The Dnme practiced both Levirate and first-cousin marriage. Among the Kapanci, according to the genealogy extending to the eighteenth century provided by the descendant of Yusuf Kapanci, this practice goes at least as far back as Ibrahim Kapanci (b. 1820). With his first wife, Hasibe, Ibrahim had two daughters and two sons, Ahmet and Mehmet. With his second wife, Fatma, he had three daughters and a son, Yusuf. Ahmet, Mehmet, and Yusuf are discussed at length in this book. Yusuf Kapanci (1858-1910) also had two wives. With his first wife, Aisha, he had three children, including Ibrahim, discussed here. With his second wife, Emine, he had five additional children, including Osman (1880-1932). Osman is also discussed at length in this book. The year Yusuf died, Osman was widowed when his wife Sabite died in labor. Three years later, in 1913, Ibrahim, who served as a journalist and correspondent of Austrian newspapers, was accidentally killed the same day King George I of Greece was assassinated in Salonika. Osman then married his brother Ibrahim's wife Aisha (1881-1960), his first cousin, since she was the daughter of Mehmet. They lived in a wooden house next to the Church of the Ascension (Ekklisia Analipseos) opposite Mehmet's seaside mansion. Osman's first daughter, Nevber, became Yusuf's cousin and stepsister, because Yusuf's mother Aisha married her father. Osman and Aisha then had a daughter, whom they named Wonder (Harika). Osman followed in his father's and grandfather's footsteps.
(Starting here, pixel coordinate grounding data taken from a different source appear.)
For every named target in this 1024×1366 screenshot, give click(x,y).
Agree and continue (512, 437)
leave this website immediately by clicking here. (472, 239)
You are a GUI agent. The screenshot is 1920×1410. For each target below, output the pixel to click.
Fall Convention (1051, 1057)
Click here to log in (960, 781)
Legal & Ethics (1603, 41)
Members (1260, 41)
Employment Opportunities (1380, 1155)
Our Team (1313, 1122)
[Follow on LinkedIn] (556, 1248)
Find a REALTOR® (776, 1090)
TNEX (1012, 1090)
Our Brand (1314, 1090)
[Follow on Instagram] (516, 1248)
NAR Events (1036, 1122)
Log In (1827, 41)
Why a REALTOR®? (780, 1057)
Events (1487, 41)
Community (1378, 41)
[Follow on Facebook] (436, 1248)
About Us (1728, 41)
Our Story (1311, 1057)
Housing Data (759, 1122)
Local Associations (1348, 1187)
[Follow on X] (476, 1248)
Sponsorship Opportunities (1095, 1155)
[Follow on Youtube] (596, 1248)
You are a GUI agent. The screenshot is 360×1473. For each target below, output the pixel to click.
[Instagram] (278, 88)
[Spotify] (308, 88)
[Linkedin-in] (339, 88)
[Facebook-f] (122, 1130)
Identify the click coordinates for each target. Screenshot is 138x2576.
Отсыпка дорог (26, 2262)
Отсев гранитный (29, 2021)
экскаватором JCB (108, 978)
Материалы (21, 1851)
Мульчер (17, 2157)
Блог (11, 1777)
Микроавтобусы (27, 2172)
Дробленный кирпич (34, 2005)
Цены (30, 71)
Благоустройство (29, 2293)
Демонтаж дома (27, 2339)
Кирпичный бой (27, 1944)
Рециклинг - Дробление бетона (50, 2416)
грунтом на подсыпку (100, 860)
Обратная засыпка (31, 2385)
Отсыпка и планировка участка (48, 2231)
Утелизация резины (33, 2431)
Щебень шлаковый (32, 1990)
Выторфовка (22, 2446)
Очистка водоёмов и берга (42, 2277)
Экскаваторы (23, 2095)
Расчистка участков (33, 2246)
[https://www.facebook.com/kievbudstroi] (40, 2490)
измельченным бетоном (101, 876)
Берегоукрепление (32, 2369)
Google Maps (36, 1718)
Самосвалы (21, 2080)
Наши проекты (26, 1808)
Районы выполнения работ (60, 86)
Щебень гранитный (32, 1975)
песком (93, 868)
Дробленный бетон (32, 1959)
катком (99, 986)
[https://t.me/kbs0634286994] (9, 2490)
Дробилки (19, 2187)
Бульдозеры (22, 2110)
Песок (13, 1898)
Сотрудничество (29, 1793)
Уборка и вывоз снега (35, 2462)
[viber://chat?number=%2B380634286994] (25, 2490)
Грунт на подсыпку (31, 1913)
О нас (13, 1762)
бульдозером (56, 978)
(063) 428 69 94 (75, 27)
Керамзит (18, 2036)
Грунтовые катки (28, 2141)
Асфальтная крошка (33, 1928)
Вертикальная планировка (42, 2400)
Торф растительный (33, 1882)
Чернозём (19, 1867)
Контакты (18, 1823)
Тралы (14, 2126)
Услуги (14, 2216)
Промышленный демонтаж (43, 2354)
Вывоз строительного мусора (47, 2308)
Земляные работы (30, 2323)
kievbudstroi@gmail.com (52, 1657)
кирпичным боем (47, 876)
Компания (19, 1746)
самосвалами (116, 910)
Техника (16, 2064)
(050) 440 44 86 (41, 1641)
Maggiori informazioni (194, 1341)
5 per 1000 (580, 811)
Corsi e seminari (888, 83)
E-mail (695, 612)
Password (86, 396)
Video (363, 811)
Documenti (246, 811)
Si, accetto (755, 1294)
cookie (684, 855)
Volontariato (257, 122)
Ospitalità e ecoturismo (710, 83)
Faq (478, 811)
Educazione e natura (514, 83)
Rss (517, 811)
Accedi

A descendant of the Kapanci Osman Ehat provided me with a family genealogy. The family traces its origins to Sarrafzade [Son of the Money Changer] Halil Efendi, who was born in Salonika between 1835 and 1840 and passed away there by 1899. His son Sarrafzade Osman Ehat was a merchant and money changer. Mustafa Fazil and Sarrafzade Osman Ehat came from different branches of a larger family. Osman Ehat's son Sarrafzade Ahmet Tevfik Ehat, a tobacco merchant, married Nasibe Emine Fazil, the daughter of Mustafa Fazil. Sarrafzade Ahmet Tevfik Ehat's brother, Sarrafzade Kudret Ehat married Acile Akif, daughter of the important tobacco merchant Duhani Hasan Akif. The Akifs also formed another branch of the same Sarrafzade family. Another branch of the family, named Ata, was well known for its role in textile production and distribution. Mustafa Fazil's youngest daughter, Nefise Mukbile Fazil, married Ahmet Feyzi Ata in Istanbul in 1919.